CHARLESTON -- Kanawha Circuit Judge Jennifer Bailey-Walker said that when she was eight years old, she decided to become a lawyer so she could help people.
Now, as a judge, she said that childhood goal was behind her motivation to spearhead the creation of West Virginia's fourth adult drug court.
"As judges, we have the opportunity to serve the public and have a positive impact ... and I think this program will allow that," Bailey-Walker said during a kick-off ceremony Wednesday in her courtroom.
She will serve as the Kanawha court's presiding judge.
With the addition of the Kanawha court, a total of 23 counties in the state are covered by the courts -- which put non-violent offenders with substance abuse problems through rigorous community-based rehabilitation instead of jail.
West Virginia Supreme Court Chief Justice Brent Benjamin told the audience at the ceremony, "Probably one of the best things in my job is the ability to open up a drug court in our state."
Benjamin said he became a believer of the courts while attending two graduation ceremonies of drug courts in southern and northern West Virginia.
On one occasion, Benjamin said, he got to hold a weeks-old baby born to a mother who previously had been addicted to drugs. Benjamin said that without the drug court to help the mother, the baby might have been born addicted itself and introduced into a world of substance abuse.
On the other occasion, Benjamin said he witnessed a drug court graduate -- whom Benjamin said reminded him of the stereotypical long-haired, tattooed criminal -- weep openly at the graduation ceremony and thanked officials for not giving up on him.
"And I think that so much summed up what drug courts are all about," Benjamin said.

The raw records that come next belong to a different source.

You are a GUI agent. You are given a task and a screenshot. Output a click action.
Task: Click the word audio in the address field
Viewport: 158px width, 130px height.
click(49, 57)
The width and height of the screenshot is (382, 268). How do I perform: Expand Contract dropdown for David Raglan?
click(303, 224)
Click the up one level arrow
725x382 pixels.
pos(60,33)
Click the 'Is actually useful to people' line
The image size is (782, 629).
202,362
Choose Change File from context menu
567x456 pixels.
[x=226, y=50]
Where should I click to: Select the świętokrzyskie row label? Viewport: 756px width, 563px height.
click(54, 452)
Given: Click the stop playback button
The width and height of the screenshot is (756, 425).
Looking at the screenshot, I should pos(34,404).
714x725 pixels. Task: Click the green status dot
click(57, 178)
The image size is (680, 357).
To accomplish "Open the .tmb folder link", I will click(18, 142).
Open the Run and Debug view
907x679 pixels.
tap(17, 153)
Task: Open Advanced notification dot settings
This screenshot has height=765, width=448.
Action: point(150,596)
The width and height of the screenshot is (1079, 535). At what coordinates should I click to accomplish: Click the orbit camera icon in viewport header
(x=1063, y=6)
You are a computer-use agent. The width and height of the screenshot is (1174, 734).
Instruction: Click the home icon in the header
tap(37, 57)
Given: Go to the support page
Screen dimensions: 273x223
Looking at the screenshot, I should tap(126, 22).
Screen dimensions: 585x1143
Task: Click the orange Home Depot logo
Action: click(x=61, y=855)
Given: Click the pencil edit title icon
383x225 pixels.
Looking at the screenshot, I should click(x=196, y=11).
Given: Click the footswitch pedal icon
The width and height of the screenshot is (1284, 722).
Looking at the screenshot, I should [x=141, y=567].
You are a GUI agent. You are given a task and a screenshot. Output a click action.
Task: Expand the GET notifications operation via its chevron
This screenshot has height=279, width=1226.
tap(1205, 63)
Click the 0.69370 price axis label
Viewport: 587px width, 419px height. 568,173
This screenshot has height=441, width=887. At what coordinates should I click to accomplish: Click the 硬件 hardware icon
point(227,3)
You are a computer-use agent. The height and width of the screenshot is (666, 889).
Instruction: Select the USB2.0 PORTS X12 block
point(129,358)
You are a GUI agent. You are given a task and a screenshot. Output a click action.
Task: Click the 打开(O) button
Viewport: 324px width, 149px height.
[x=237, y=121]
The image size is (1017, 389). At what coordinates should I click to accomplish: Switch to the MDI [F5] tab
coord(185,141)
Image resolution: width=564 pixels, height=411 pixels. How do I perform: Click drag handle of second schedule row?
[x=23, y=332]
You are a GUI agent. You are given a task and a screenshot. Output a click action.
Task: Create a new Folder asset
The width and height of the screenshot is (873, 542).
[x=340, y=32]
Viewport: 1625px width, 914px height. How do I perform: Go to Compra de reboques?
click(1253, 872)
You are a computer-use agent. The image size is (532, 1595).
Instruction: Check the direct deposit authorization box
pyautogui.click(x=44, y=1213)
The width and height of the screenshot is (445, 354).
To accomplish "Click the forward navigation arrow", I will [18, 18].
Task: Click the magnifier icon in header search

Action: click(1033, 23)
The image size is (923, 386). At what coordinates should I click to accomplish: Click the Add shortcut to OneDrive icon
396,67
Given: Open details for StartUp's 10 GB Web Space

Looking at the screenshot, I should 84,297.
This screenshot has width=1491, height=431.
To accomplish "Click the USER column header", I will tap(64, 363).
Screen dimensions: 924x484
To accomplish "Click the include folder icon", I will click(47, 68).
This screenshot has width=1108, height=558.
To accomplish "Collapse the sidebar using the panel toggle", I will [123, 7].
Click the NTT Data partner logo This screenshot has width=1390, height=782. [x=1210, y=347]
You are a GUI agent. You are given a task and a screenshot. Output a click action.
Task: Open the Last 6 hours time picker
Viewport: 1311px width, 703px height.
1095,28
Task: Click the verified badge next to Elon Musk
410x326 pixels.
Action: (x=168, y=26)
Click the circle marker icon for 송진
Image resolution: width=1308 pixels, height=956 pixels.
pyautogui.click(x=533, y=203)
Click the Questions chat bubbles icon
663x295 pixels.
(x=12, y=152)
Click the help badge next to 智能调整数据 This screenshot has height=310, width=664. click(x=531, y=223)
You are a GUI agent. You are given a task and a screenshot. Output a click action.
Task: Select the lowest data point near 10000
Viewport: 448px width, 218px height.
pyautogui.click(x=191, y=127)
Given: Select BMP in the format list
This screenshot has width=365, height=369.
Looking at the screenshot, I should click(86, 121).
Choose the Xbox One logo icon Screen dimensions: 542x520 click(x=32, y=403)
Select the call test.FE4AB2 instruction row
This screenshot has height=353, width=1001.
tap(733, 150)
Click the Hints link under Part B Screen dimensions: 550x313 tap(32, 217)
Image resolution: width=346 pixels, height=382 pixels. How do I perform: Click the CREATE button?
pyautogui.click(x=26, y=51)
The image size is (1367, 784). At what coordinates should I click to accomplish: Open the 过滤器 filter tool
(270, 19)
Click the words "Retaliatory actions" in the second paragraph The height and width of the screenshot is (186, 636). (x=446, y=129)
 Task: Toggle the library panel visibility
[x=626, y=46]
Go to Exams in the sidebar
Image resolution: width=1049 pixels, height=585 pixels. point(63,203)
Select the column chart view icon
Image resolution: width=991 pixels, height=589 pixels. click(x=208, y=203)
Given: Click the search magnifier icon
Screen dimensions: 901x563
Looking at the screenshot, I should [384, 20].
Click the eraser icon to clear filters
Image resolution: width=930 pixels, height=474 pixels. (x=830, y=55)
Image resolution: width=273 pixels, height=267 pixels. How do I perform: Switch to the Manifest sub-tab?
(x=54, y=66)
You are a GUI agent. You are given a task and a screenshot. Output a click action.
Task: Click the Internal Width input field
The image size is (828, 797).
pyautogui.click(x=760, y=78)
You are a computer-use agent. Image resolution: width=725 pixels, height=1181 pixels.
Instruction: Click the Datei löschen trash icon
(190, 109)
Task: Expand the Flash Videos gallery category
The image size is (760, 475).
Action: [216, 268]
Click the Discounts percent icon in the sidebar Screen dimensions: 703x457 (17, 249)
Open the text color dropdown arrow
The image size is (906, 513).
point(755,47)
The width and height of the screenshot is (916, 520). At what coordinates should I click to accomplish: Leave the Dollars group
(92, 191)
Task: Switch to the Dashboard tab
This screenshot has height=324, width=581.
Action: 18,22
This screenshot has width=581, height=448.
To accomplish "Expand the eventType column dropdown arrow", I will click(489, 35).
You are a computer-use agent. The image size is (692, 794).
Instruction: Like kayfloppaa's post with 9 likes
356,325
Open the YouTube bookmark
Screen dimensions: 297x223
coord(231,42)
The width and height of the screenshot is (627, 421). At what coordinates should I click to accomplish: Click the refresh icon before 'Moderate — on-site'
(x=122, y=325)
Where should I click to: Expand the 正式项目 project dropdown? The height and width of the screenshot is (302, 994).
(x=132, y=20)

Benjamin said there is a place for punishment in the judicial system, but there is also a place for treatment when it's appropriate.
Kanawha County Commission President Kent Carper and Sheriff Mike Rutherford said they'd always been of a mind to simply lock up people who break the law.
But both admitted to seeing positive outcomes of community corrections programs like drug courts and day report centers.
Carper said the drug court initially sounded like a "soft on crime" program. But he said that since about 70 percent of arrests are related to an offenders substance abuse problems, the drug courts should help cut down on crime and save the county and state money related to incarceration costs.
"It's really a public safety program," Carper said.
Rutherford said, "People deserve a second chance. And I think this is going to give it to a lot of people who get onto a system of drugs that they just can not break."
Kanawha Prosecutor Mark Plants said he believes the drug court will reduce the number of drug users and thus reduce the number of drug crimes and repeat offenders.
"Because of this program, Kanawha County is going to be a safer place," Plants said.
Linda Artimez, the Supreme Court's director of treatment court services, said the first drug court started in 1989 in Dade County, Fla. Now, there are drug courts all across the United States.
"They truly have had overwhelming success," Artimez said of the programs. "And they do address one of the greatest social ills."
Artimez said there are an estimated 24 million Americans who abuse or are dependent on drugs and alcohol. An estimated 14 million Americans are arrested every year, she said. Of those, about 9 million have substance abuse problems, Artimez said.
She added that a 2005 report by the federal Government Accounting Office found that drug courts reduce crime and produce a greater cost savings to taxpayers than other strategies.
Artimez said drug courts have an 83.5 percent success rate. That's good, she said, since about 66 percent of people who are jailed for drug crimes re-offend within a year.